You cannot have our user's data

sourcehut.org

116 points by Tomte 11 days ago


simonw - 11 days ago

Blocking aggressive crawlers - whether or not they have anything to do with AI - makes complete sense to me. There are growing numbers of badly implemented crawlers out there that can rack up thousands of dollars in bandwidth expenses for sites like SourceHut.

Framing that as "you cannot have our user's data" feels misleading to me, especially when they presumably still support anonymous "git clone" operations.

bee_rider - 11 days ago

On the topic of licenses and LLM’s—of course, we have to applaud sourcehut at least trying to not allow all their code to be ingested by some mechanical license violation service. But, it seems like a hard game. Ultimately the job of their site is to serve code, so they can only be so restrictive.

I wonder if anyone has tried going in the opposite direction? Someone like adding to their license: “by training a machine learning algorithm trained on this source code or including data crawled from this site, you agree that your model is free to use by all, will be openly distributed, and any output generated by the model is licensed under open source terms.” (But, ya know, in bulletproof legalese). I guess most of these thieves won’t respect the bit about distributing. But at least if the model leaks or whatever, the open source community can feel free to use it without any moral conflict or legal stress.

RadiozRadioz - 11 days ago

From the Anubis docs

> Anubis uses a multi-threaded proof of work check to ensure that users browsers are up to date and support modern standards.

This is so not cool. Further gatekeeping websites from older browsers. That is absolutely not their call to make. My choice of browser version is entirely my decision. Web standards are already a change treadmill, this type of artificial "You must be at least Internet Explorer 11" or "this website works best in Chrome" nonsense makes it much worse.

My browser is supported by your website if it implements all the things your website needs. That is the correct test. Not: "Your User-Agent is looking at me funny!" or "The bot prevention system we chose has an arbitrary preference for particular browser versions".

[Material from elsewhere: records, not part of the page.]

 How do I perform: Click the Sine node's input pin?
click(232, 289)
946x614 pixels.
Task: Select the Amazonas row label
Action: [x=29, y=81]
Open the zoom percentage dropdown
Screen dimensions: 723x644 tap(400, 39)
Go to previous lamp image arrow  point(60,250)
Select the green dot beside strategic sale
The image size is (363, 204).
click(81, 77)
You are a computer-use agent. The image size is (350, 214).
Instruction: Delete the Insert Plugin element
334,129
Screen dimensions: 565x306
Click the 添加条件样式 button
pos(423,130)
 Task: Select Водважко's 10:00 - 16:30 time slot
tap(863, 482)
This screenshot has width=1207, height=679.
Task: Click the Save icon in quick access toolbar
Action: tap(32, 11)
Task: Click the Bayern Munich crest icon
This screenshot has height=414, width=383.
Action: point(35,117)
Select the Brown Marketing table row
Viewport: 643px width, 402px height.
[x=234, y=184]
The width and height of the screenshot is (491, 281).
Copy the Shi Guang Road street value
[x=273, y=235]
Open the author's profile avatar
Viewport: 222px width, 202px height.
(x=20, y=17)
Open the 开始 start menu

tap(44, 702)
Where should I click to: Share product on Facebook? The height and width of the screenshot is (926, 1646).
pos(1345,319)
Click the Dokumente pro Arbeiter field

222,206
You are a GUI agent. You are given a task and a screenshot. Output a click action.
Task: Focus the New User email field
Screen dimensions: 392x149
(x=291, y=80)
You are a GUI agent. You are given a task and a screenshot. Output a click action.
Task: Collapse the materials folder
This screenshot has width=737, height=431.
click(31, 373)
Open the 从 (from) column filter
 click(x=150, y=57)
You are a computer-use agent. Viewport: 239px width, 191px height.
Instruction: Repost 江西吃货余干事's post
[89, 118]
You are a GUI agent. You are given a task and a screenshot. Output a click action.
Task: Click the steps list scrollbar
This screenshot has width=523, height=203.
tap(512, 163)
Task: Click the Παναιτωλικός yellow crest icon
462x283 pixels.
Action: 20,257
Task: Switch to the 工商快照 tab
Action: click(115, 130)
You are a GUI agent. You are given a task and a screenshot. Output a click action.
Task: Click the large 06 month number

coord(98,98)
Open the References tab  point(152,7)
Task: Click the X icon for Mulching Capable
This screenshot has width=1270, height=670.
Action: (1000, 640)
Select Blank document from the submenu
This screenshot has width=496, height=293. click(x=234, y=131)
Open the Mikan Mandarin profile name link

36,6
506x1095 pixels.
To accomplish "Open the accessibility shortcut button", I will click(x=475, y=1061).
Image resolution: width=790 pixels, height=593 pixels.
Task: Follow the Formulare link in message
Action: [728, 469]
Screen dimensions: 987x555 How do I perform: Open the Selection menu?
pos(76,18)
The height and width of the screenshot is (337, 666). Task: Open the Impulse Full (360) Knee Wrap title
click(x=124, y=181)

Just run the thing single threaded if you have to.

dale_glass - 11 days ago

Yeah, I don't like this.

We have an Apache licensed project. You absolutely can use it for anything you want, including AI analysis. I don't appreciate third parties deciding on their own what can be done with code that isn't theirs.

In fact I'd say AI is overall a benefit to our project, because we have a large, quite complex platform, and the fact that ChatGPT actually manages to sometimes correctly write scripts for it is quite wonderful. I think it helps new people get started.

In fact in light of the recent Github discussion I'd say I personally see this as a reason to avoid sourcehut. Sorry, but I want all the visibility I can get.

matt3210 - 11 days ago

Anubis has had great results blocking LLM agents https://anubis.techaro.lol/

xvilka - 11 days ago

The solution is to make Git fully self-contained and encrypted, just like Fossil[1] - store issues and PRs inside the repository itself, truly distributed system.

[1] https://fossil-scm.org/

rvba-fr - 11 days ago

Looks like git diffs are the new gold for training LLMs : https://carper.ai/diff-models-a-new-way-to-edit-code/

sltr - 11 days ago

> a racketeer like CloudFlare

Could anyone teach me what makes this a fair characterization of Cloudflare?

- 11 days ago
[deleted]
mvdtnz - 10 days ago

What I don't understand is why these scrapers so aggressively scrape websites which barely change. How much value is OpenAI etc getting from hammering the ever-living shit out of my website thousands of times a day when the content changes weekly at most? I truly don't understand the tactic. Surely their resources are better spent elsewhere?

imglorp - 10 days ago

I would like to see a scraper tarpit that provides an endless stream of sub pages all filled with model training poison. Enough inaccurate or inappropriate material from enough tarpits will make this practice less profitable.

RadiozRadioz - 11 days ago

How about use this to contribute an absolutely tiny amount of hashes to a mining pool on behalf of the website owner, instead of just burning the energy

frohwayyy_123 - 11 days ago

> All features work without JavaScript

Maybe they should update their bullet points...

The footnote saying "fuck you now, maybe come back later" is really encouraging.

M95D - 8 days ago

> Anubis uses a multi-threaded proof of work check to ensure that users browsers are up to date and support modern standards.

OMG! Yet another firewall telling me what browser and OS to use.

immibis - 11 days ago

How sure are we that they're actually LLM scrapers and not just someone trying to DDoS source hut with plausible deniability?

- 11 days ago
[deleted]
efitz - 11 days ago

[flagged]

sneak - 11 days ago

Pretending that published data isn’t public is a fool’s errand.

The point of a web host is to serve the users’ data to the public.

Anything else means the web host is broken.